If you're not part of the latest WotC-D&D's profits, you're part of the hobby's problem. Actually, you're part of the problem if you just spread things around too much. A rising tide is supposed to keep the one boat higher than the others, remember?
It's necessary for the "technological future", whatever that is!
It's just looking a bit screwy to me.
Umbran said:
Do you have a cogent argument that somehow they'd still be alive if D&D wasn't there
No, I have a cogent observation that destruction of whatever non-D&D entity gets too big is necessary to keep D&D in place as the "one dominant game". If that fails, then you won't have "one dominant game".
Umbran said:
I don't think the loss of the print magazines has anything at all to do with the Dominant Game, and has everything to do with how hard it is to get by in the print periodicals business.
I think the particular circumstance to which I actually referred has a lot to with "the Dominant Game". No matter which came first, dominating hen lays eggs from which more dominating chickens hatch.

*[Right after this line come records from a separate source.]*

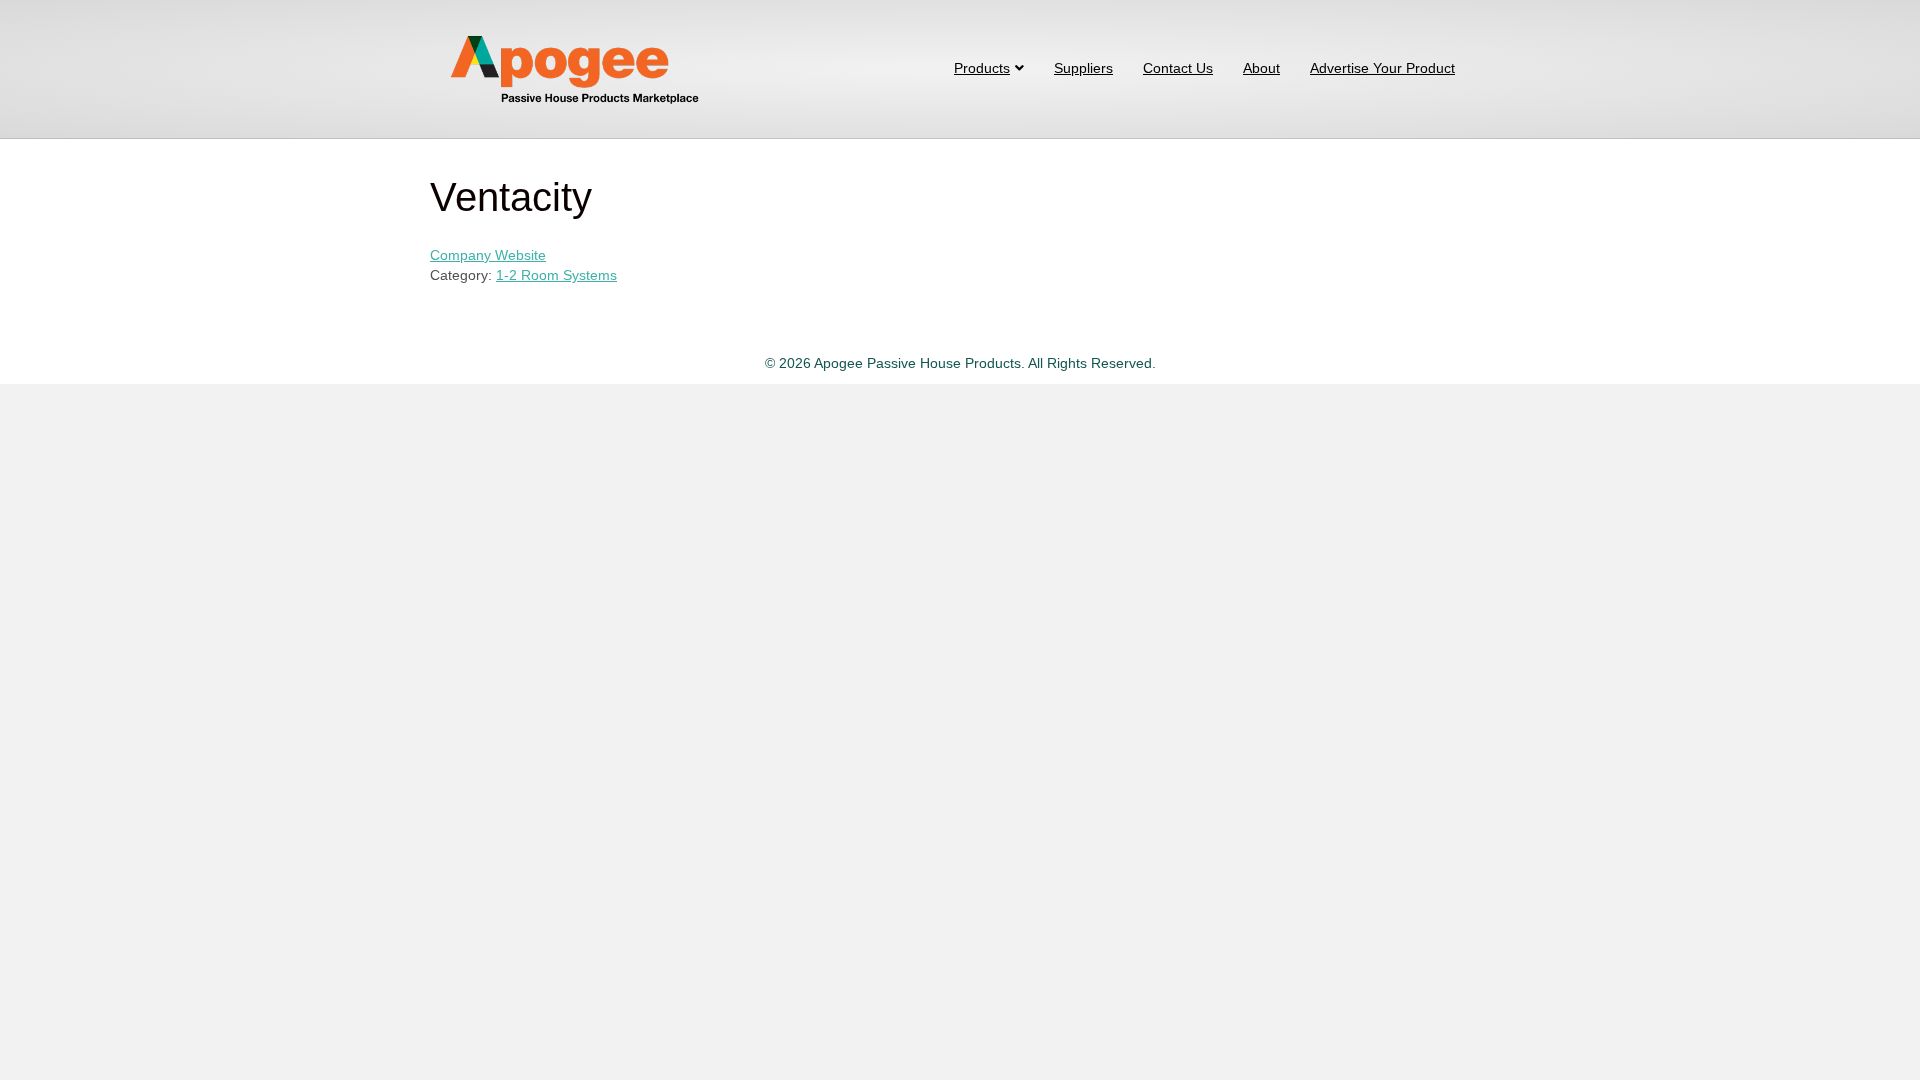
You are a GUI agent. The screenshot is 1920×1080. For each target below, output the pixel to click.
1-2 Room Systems (556, 275)
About (1261, 68)
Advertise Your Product (1382, 68)
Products (982, 68)
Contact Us (1178, 68)
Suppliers (1083, 68)
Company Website (488, 255)
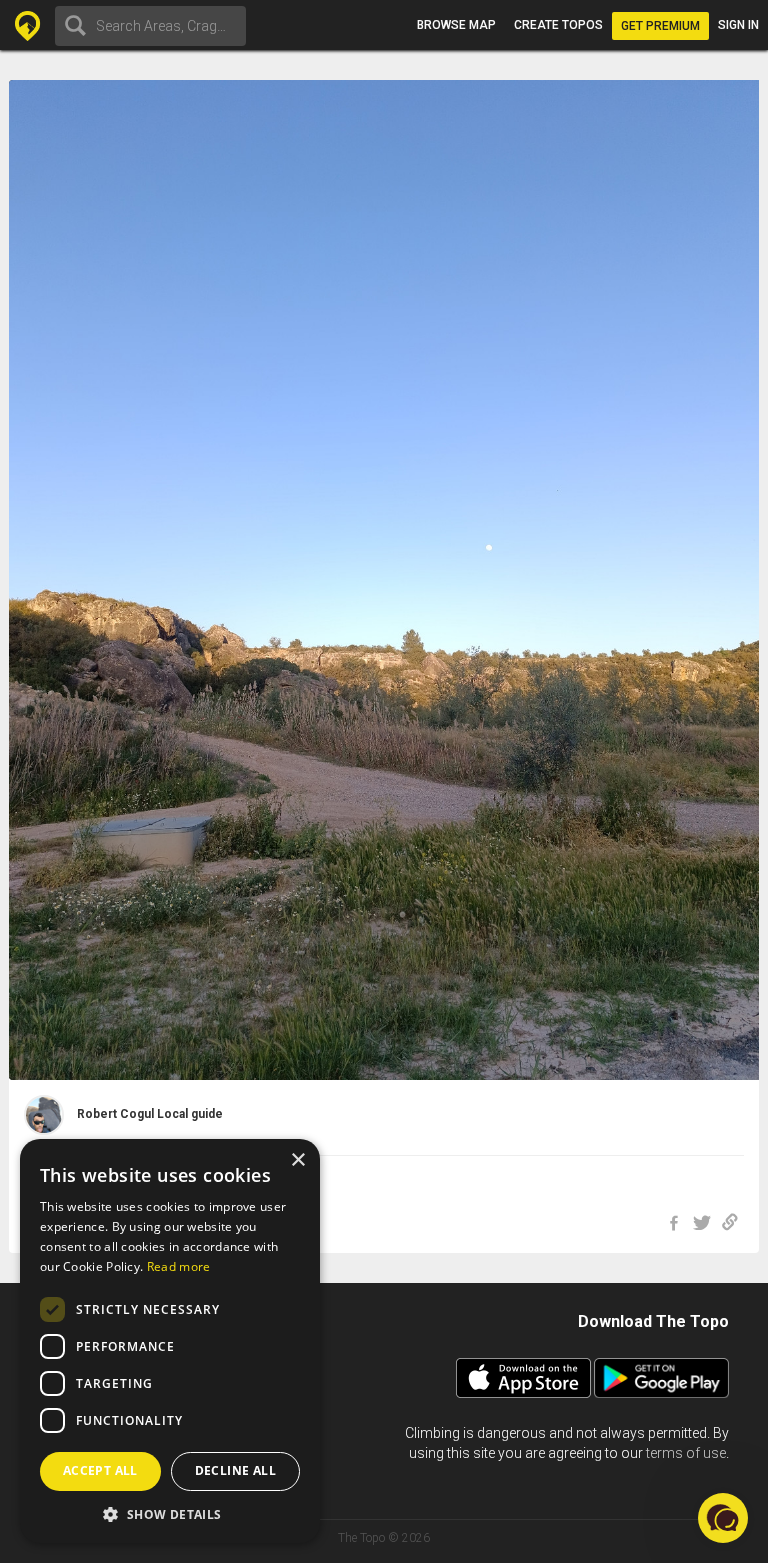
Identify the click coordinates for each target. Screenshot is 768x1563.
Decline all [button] (235, 1470)
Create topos (558, 25)
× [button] (297, 1160)
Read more (179, 1266)
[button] (170, 1513)
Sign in (738, 25)
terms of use (686, 1453)
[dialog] (170, 1341)
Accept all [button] (100, 1470)
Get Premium (660, 26)
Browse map (456, 25)
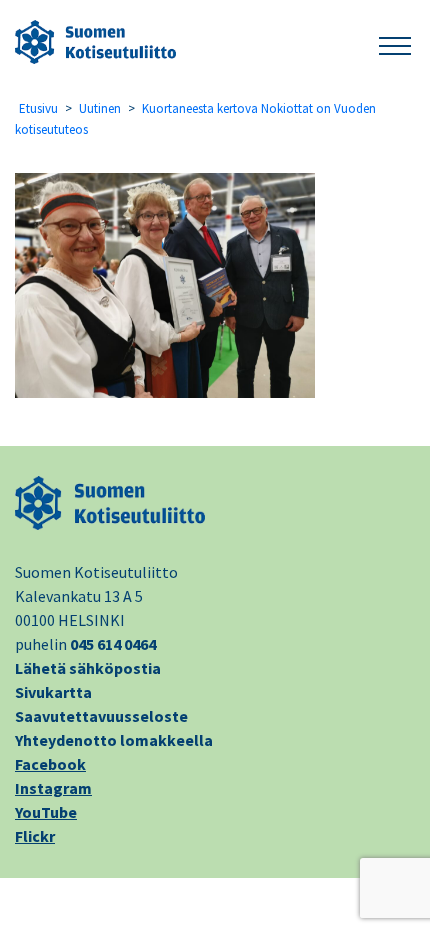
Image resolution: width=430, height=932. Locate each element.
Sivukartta (53, 692)
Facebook (50, 764)
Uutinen (100, 108)
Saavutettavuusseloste (101, 716)
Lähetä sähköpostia (88, 668)
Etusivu (38, 108)
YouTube (46, 812)
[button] (395, 42)
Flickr (35, 836)
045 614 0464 (113, 644)
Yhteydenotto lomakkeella (114, 740)
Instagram (53, 788)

Does Chaosium advertise in the new Dragon? I don't know, because I have no incentive to pay the fee to read the new Dragon.
"There is no
Pravda in
Izvestia, and no
Izvestia in
Pravda." It's not about "print". It's about how freedom of the press is for those who own one, and how nothing succeeds at shutting out the competition like success at shutting out the competition.
It's about how that's ALL that is! It is not success at serving the wider -- the
competing community in any way.
So, yes, the triumph of the One True Way is grand so long as one happens to consider it the OTW.
Otherwise? Well, it's not exactly a self-evident historical imperative.
Umbran said:
If it hurts the business too much, we lose, too.
If scarcity of (just for example) bat guano drives the price high enough, financial capital will tend to shift from less profitable enterprises. There may be limiting factors in the inconvenient fact that real material wealth -- such as living bats -- is not as instantly and arbitrarily malleable as entries in account books.
Demand for bat guano is, however, not infinite. Neither is it by bat guano alone that man lives. Put simply, the profit from selling bat guano is just a fraction of all possible profit.
What, after all, is the argument for the practice of making such different "editions" of D&D? The argument is that there is a finite market for D&D, and at some point an edition has sold all there is to sell at the desired profit margin. It is necessary to sell something else -- but that something else must be labeled "D&D".
Hey, WotC is in the business of making up curious game rules! If they decide to sell only in months beginning with J, M or N, then so be it.
The rules, rather obviously, do not apply to anyone else at all. In fact, nobody else is allowed to sell a D&D RPG at all.
What is it that WotC mostly sells as "D&D"? From what I have seen, that is mostly books. There are a lot of books that are not D&D. Then there are plastic figurines. The same Chinese companies that make them probably make many other items. Now we have the online subscription service. I'll bet some others of those turn a tidy profit.
Hasbro, of course, wants to make a lot of profit. WotC was publishing
Diplomacy, last I looked -- a game that has changed very little in 50 years. I rather doubt that there's a super profit margin on it. More probably, a merely respectable margin is acceptable when
that's all there is to get. Hasbro's infrastructure is better set up for making boardgames than for smuggling cocaine.
So, what happens if the D&D-edition cycle gets really and truly not profitable enough? Hasbro drops it.
I guess the company could just lock it in a vault, but an unused trademark lapses. More probably, I think, the choice would be to squeeze a last few drops from it in a sale.
It's all good for Hasbro! The company is not in the "role-playing game" business. Absolutely the only reason something is "not profitable enough" to a globe-spanning mega-corporation is because something else is
more profitable.
So, apparently what's good for WotC -- which, I think, is not really "micro-managed" by Hasbro (to the extent that D&D may be but rarely a blip on the radar upstairs) -- is a group of people combining the qualities of (a) being ready for yet another round of Edition Churn (with Power Creep! and Dude, Where's My Canon?); and (b) being unwilling to buy anything else that Hasbro might offer, which could facilitate enlarging and overlapping market shares.
If that is to be the majority of role-play gamers, then I must say our demographic must indeed be limited! Most of the people with whom I actually play D&D would have to be excluded.